The previous activity and discussion have all dealt with a multivariable function where each of the inputs of the function depend on a separate variable,
\(t\text{.}\) The next example generalizes the concept of the chain rule for multivariable functions with more than two inputs as well as the situation that the input variables depend on more than one separate variable.
Example 11.6.3.
Let
\(C\) be the cost to manufacture flibertygibbits. The cost to produce flibertygibbits depends on the costs of two parts, which we will call
\(p\) and
\(q\text{,}\) and the cost of labor to construct the flibertygibbits, which we will call
\(L\text{.}\) So
\(C\) is a multivariable function of
\(p\text{,}\) \(q\text{,}\) and
\(L\text{,}\) which we will denote
\(C(p,q,L)\text{.}\) The part costs (
\(p\) and
\(q\)) and the labor costs each depend on
\(s\text{,}\) the distance to nearby suppliers and cities, and
\(t\text{,}\) time. This means that
\(p\text{,}\) \(q\text{,}\) and
\(L\) are themselves multivariable functions of
\(s\) and
\(t\text{;}\) in other words we need to consider
\(p(s,t)\text{,}\) \(q(s,t)\text{,}\) and
\(L(s,t)\text{.}\)
All of these dependencies mean that \(C\) is dependent on \(s\) and \(t\) through composition with \(p(s,t)\text{,}\) \(q(s,t)\text{,}\) and \(L(s,t)\text{.}\) So we can ask how the cost to produce flibertygibbits depends on changes in \(s\) or \(t\text{,}\) which we can use the Chain Rule to describe. We can look at the differential of \(C\) in particular to see how these dependencies will affect each other. The differential
\begin{equation*}
dC = \frac{\partial C}{\partial p} dp + \frac{\partial C}{\partial q} dq + \frac{\partial C}{\partial L} dL
\end{equation*}
describes how a change in \(C\) will depend on changes in each variable \(p\text{,}\) \(q\text{,}\) and \(L\text{.}\)

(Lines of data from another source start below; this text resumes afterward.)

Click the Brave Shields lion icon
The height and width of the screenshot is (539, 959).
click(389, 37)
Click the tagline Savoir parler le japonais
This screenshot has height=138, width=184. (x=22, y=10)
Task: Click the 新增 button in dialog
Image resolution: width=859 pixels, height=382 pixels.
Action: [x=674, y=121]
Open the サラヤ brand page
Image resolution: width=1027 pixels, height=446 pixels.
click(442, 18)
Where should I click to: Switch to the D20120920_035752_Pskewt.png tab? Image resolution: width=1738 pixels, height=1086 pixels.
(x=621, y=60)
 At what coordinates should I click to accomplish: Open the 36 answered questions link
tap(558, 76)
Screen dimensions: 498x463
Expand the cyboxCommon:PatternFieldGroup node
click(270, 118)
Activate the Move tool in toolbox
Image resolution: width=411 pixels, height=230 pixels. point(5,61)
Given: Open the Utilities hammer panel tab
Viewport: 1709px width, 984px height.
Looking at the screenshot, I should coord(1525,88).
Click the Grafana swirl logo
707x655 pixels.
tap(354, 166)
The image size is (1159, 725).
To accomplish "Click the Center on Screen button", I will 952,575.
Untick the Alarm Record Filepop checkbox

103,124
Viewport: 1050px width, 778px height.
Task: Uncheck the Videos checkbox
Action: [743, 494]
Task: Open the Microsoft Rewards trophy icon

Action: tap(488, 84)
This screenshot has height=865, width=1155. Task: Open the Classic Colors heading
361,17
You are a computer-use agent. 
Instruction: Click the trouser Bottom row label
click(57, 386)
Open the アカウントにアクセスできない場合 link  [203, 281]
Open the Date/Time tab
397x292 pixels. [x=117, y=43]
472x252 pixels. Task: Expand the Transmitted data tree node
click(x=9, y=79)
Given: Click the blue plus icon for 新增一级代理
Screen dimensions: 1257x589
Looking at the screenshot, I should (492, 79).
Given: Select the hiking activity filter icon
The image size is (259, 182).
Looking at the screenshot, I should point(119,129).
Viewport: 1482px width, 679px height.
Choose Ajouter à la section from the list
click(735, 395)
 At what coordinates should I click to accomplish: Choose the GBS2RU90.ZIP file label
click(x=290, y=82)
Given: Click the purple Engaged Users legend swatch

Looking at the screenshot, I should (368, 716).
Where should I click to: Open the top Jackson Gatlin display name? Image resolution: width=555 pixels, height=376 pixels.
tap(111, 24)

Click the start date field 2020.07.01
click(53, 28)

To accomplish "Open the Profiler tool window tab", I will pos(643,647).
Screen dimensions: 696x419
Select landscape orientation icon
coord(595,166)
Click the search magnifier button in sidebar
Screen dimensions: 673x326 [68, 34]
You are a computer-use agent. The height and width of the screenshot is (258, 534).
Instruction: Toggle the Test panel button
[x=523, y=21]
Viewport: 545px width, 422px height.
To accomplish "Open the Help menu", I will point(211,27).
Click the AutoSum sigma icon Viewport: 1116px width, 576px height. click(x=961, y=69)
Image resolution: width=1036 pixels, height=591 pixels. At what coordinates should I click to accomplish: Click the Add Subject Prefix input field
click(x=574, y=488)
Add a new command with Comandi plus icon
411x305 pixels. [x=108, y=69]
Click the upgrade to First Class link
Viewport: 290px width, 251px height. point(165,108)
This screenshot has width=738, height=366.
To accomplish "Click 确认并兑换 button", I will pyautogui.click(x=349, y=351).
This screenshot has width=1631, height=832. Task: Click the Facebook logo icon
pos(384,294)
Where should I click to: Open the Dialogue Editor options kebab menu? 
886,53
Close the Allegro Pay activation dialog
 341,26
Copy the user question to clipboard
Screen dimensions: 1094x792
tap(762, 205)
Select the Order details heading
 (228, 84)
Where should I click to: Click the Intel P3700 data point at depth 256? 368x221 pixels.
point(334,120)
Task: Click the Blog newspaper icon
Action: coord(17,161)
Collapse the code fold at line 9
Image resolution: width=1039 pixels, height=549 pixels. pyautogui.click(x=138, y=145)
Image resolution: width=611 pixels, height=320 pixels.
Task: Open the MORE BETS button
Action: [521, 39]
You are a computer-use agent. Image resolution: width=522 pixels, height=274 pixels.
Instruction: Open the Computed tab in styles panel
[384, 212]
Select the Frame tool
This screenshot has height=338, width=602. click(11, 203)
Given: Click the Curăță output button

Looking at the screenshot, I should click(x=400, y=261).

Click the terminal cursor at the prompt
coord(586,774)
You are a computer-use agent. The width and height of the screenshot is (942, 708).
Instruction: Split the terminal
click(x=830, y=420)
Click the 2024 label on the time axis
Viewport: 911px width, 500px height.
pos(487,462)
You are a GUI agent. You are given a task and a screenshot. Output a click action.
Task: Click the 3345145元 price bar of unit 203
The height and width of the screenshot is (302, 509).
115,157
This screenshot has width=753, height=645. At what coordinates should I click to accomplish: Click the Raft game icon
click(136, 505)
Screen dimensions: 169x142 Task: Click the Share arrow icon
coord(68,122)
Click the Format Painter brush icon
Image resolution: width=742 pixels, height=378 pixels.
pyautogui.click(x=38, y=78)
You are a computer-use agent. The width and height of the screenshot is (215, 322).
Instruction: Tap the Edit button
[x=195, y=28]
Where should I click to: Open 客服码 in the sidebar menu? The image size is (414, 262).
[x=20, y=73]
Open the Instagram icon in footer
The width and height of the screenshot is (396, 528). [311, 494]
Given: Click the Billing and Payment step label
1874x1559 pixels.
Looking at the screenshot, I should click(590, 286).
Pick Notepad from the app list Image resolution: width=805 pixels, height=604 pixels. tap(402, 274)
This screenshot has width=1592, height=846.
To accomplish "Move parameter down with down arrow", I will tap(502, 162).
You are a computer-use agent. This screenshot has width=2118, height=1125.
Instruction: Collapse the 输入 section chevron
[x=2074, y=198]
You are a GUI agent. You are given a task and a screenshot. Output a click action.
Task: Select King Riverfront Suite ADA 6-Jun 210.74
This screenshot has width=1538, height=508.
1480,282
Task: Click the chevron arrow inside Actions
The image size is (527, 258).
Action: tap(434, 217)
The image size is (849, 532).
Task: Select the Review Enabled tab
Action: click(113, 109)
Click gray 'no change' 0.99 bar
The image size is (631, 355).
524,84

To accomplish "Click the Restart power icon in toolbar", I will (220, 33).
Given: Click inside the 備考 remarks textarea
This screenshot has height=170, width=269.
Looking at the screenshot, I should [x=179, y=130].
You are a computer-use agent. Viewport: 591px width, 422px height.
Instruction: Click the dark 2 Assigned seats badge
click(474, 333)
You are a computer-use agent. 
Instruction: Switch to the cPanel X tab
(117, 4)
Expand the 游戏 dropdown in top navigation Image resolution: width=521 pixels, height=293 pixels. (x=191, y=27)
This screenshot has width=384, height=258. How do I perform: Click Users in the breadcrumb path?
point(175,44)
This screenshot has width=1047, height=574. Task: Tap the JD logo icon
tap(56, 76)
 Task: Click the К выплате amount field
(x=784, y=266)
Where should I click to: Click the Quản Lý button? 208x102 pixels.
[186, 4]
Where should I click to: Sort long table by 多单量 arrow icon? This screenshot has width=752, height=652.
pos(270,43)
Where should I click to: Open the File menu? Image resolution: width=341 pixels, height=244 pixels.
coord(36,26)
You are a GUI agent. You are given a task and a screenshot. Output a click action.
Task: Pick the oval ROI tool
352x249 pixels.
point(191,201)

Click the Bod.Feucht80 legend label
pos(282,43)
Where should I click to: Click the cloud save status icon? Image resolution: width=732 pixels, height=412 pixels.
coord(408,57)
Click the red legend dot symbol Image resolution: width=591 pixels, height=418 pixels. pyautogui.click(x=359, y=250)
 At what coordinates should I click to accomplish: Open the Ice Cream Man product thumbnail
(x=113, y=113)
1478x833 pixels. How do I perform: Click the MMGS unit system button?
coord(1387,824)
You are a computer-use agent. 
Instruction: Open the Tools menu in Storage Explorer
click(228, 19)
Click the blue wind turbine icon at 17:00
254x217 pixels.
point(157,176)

We can look at how this change in \(C\) will depend on either \(s\) or \(t\) by taking the appropriate partial derivatives with respect to \(s\) or \(t\text{.}\) In particular, we get
\begin{equation*}
\frac{\partial C}{\partial s} = \frac{\partial C}{\partial p} \frac{\partial p}{\partial s} + \frac{\partial C}{\partial q} \frac{\partial q}{\partial s} + \frac{\partial C}{\partial L} \frac{\partial L}{\partial s}
\end{equation*}
and
\begin{equation*}
\frac{\partial C}{\partial t} = \frac{\partial C}{\partial p} \frac{\partial p}{\partial t} + \frac{\partial C}{\partial q} \frac{\partial q}{\partial t} + \frac{\partial C}{\partial L} \frac{\partial L}{\partial t}
\end{equation*}
These chain rule expressions have the same separation of intermediate variables as in our earlier discussion. For instance, the term
\(\frac{\partial C}{\partial q} \frac{\partial q}{\partial s} \) describes the rate of change in the cost of making flibertygibbits per unit of distance from other cities that depends on the cost of part
\(q\text{.}\) The term
\(\frac{\partial C}{\partial L} \frac{\partial L}{\partial t} \) describes the rate of change in the cost of making flibertygibbits per unit time that depends on the cost of labor
\(L\text{.}\) In both cases, the partial derivatives of
\(C\) with respect to
\(s\) and
\(t\) are a linear combination of the changes through each of the intermediate variables
\(p\text{,}\) \(q\text{,}\) and
\(L\text{.}\)
We close this section with another statement on what linearity means in a bigger conceptual way. Every version of the chain rule we have looked at (including the chain rule from single variable calculus) states that the change in our output variable is a linear combination of the instantaneous rate of change in terms of each variable and the step size in that variable. The chain rule is simply an algebraic statement of this linear combination. As we said at the end of the previous section, if we are using a locally linear function then the instantaneous rate of change of the function will be the same as the corresponding measurement of change along the linearization/tangent plane.